Texte d'étude =
Ludwig van Beethoven (Fidelio)
Il faut savoir beaucoup et faire de la musique avec ce qu’on ne sait pas.
Paul Dukas
Dieu nous éblouit par excès de vérité.
La musique nous porte à Dieu par défaut de vérité.
Tu parles à Dieu en musique: II va te répondre en musique.
Connais la joie des bienheureux par suavité de couleur et de mélodie.
Et que s’ouvrent pour toi les secrets de la Gloire !
Olivier Messiaen
(St- François d’Assise, acte II, 5e tableau-L’Ange)
Personnalité haute en couleurs et paradoxale dans le paysage musical du 20e siècle, organiste et improvisateur de génie, ornithologue réputé récoltant crayon et papier musique à la main les chants d’oiseaux qui composèrent la volière sonore d’une grande partie de son œuvre, catholique anticonformiste, mystique et théoricien d’une vision colorée des sons, Olivier Messiaen (1908-1992) – l’homme aux chemises fleuries – est sans doute le seul musicien qui eut l’honneur, de son vivant, de voir son nom attribué à une montagne en Amérique, le « Mount Messiaen », au cœur du Grand Canyon dans l’Utah!

Entrées enregistrées =

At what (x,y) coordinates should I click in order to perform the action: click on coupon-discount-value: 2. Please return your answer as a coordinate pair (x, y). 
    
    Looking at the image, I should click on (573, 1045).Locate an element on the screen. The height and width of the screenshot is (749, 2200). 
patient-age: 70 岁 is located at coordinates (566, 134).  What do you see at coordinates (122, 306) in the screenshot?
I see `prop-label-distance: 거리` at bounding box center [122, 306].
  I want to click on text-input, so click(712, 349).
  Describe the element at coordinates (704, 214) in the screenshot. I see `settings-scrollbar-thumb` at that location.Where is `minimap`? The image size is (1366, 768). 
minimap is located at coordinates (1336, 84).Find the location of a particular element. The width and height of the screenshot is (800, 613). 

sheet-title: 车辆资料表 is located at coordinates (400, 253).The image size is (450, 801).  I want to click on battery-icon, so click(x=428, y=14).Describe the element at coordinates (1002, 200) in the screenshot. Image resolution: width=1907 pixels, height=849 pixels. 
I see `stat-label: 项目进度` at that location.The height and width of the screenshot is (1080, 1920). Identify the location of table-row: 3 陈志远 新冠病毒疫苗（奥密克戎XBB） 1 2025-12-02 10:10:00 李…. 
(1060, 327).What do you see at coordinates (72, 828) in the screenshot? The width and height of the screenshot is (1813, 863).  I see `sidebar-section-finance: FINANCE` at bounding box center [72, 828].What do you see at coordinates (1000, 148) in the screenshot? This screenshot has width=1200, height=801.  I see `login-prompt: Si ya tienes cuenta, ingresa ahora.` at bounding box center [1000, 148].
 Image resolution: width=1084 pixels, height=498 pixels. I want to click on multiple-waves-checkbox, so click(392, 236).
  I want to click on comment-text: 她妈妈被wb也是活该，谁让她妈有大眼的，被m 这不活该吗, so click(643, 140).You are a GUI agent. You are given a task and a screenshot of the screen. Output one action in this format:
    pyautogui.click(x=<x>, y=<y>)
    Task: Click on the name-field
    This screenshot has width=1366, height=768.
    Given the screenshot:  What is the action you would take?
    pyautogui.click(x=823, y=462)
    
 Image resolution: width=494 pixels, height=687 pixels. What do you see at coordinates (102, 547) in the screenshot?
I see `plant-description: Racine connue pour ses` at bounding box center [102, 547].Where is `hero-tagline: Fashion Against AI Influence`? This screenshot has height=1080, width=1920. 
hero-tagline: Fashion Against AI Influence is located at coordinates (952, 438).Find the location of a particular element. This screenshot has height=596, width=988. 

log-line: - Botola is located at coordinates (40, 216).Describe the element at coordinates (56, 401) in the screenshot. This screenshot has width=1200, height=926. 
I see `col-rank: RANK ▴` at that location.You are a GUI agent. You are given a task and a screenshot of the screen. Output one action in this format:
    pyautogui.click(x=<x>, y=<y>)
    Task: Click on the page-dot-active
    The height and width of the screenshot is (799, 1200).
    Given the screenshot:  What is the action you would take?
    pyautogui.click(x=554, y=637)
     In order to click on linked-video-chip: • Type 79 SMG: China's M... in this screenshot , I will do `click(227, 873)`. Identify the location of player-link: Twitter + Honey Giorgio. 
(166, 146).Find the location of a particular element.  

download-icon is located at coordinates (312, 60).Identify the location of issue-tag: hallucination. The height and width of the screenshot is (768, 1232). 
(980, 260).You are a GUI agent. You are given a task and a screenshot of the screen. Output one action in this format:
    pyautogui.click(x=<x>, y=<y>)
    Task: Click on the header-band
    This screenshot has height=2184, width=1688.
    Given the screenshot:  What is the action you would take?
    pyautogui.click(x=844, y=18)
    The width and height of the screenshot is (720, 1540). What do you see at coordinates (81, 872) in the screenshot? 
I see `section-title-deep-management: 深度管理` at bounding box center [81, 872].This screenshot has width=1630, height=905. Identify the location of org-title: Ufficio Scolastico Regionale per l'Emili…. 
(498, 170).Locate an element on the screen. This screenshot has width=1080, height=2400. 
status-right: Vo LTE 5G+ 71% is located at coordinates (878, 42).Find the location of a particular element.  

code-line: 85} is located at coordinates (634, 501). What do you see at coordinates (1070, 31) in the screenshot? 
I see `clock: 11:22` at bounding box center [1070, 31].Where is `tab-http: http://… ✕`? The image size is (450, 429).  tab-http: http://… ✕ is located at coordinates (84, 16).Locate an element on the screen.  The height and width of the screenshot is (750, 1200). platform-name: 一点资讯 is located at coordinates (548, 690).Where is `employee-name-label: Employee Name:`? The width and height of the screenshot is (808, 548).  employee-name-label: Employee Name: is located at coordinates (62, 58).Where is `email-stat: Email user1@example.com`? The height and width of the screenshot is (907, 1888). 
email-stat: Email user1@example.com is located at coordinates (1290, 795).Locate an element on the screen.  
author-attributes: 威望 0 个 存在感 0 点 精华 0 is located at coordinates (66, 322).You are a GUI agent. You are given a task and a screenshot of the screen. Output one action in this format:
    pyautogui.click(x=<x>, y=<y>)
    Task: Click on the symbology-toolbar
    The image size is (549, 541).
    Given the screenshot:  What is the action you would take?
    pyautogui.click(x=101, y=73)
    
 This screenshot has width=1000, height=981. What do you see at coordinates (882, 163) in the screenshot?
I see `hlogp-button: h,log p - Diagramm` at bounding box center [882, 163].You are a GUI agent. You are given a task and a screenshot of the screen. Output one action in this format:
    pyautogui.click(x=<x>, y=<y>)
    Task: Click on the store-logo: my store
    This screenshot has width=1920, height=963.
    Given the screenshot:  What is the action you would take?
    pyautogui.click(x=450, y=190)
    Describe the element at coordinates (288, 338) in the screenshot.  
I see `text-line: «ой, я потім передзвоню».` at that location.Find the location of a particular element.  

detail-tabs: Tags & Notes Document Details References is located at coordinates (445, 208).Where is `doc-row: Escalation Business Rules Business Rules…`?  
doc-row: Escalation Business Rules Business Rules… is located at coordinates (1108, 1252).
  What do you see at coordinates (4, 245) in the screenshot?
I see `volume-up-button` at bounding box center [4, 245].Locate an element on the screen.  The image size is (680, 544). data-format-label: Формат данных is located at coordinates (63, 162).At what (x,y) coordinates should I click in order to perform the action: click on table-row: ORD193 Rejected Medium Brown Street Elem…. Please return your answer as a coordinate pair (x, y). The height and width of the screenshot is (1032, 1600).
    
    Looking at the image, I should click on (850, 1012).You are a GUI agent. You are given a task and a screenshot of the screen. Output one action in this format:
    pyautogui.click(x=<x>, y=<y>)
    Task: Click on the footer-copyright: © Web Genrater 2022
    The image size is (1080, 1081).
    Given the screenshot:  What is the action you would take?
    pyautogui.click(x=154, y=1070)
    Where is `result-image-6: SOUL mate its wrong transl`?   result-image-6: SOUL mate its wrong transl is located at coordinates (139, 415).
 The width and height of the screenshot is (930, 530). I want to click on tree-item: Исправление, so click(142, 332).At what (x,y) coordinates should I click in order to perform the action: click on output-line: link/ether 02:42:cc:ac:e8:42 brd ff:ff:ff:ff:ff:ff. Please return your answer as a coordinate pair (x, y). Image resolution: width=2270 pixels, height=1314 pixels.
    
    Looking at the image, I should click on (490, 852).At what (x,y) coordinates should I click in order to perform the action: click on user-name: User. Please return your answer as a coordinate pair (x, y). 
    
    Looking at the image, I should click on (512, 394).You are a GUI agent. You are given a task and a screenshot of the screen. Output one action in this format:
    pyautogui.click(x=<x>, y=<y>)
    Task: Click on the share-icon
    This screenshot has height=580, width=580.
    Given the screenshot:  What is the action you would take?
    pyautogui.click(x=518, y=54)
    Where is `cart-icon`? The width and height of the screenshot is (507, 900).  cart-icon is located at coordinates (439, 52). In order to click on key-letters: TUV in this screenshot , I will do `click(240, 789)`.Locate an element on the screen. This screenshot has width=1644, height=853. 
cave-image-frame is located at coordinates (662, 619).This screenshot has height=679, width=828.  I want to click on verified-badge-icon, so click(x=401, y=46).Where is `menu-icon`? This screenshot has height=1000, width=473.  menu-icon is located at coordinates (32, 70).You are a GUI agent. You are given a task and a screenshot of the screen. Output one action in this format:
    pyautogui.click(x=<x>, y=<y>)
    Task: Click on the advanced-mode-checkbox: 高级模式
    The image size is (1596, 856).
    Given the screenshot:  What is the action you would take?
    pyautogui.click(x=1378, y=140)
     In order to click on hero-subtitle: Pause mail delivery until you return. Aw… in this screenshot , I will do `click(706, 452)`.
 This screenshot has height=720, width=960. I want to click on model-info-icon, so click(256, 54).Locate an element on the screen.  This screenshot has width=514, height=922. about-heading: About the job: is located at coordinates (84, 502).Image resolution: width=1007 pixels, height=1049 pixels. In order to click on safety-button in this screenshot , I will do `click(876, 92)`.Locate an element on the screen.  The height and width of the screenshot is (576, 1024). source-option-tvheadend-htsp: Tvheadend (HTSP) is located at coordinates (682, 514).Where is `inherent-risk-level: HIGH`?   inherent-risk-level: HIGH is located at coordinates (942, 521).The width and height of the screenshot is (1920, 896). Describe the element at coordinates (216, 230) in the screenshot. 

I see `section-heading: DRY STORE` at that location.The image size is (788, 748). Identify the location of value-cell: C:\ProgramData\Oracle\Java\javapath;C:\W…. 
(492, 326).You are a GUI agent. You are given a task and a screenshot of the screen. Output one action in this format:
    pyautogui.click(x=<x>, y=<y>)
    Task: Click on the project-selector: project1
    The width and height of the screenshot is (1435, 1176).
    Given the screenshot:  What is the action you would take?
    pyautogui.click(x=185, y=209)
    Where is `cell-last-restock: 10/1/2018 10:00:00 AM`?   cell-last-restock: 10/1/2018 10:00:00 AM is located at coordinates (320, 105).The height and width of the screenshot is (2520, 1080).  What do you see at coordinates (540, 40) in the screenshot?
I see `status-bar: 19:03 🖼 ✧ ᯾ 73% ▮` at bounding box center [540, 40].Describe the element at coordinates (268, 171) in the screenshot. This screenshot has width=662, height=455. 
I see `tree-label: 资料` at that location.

Travail à faire =
• a. Relevez tous les noms de compositeurs qui apparaissent dans le texte d'étude.
• b. Recopiez le passage du texte d'étude qui s'ouvre sur les mots contenant « Il faut savoir » et se ferme sur « II, 5e tableau-L’Ange) », en substituant « poésie » à « musique ».
• c. D'après le texte d'étude, les affirmations suivantes sont-elles exactes ? (i) Olivier Messiaen est mort en 1992. (ii) Le « Mount Messiaen » se trouve en Arizona. (iii) Olivier Messiaen était organiste. Répondez par oui ou non en citant les mots du texte qui tranchent.

Réponses aux consignes =
• a. Ludwig van Beethoven, Paul Dukas, Olivier Messiaen

• b.
Il faut savoir beaucoup et faire de la poésie avec ce qu’on ne sait pas.
Paul Dukas
Dieu nous éblouit par excès de vérité.
La poésie nous porte à Dieu par défaut de vérité.
Tu parles à Dieu en poésie: II va te répondre en poésie.
Connais la joie des bienheureux par suavité de couleur et de mélodie.
Et que s’ouvrent pour toi les secrets de la Gloire !
Olivier Messiaen
(St- François d’Assise, acte II, 5e tableau-L’Ange)

• c.
(i) Oui : « Olivier Messiaen (1908-1992) ».
(ii) Non : « au cœur du Grand Canyon dans l’Utah ».
(iii) Oui : « organiste et improvisateur de génie ».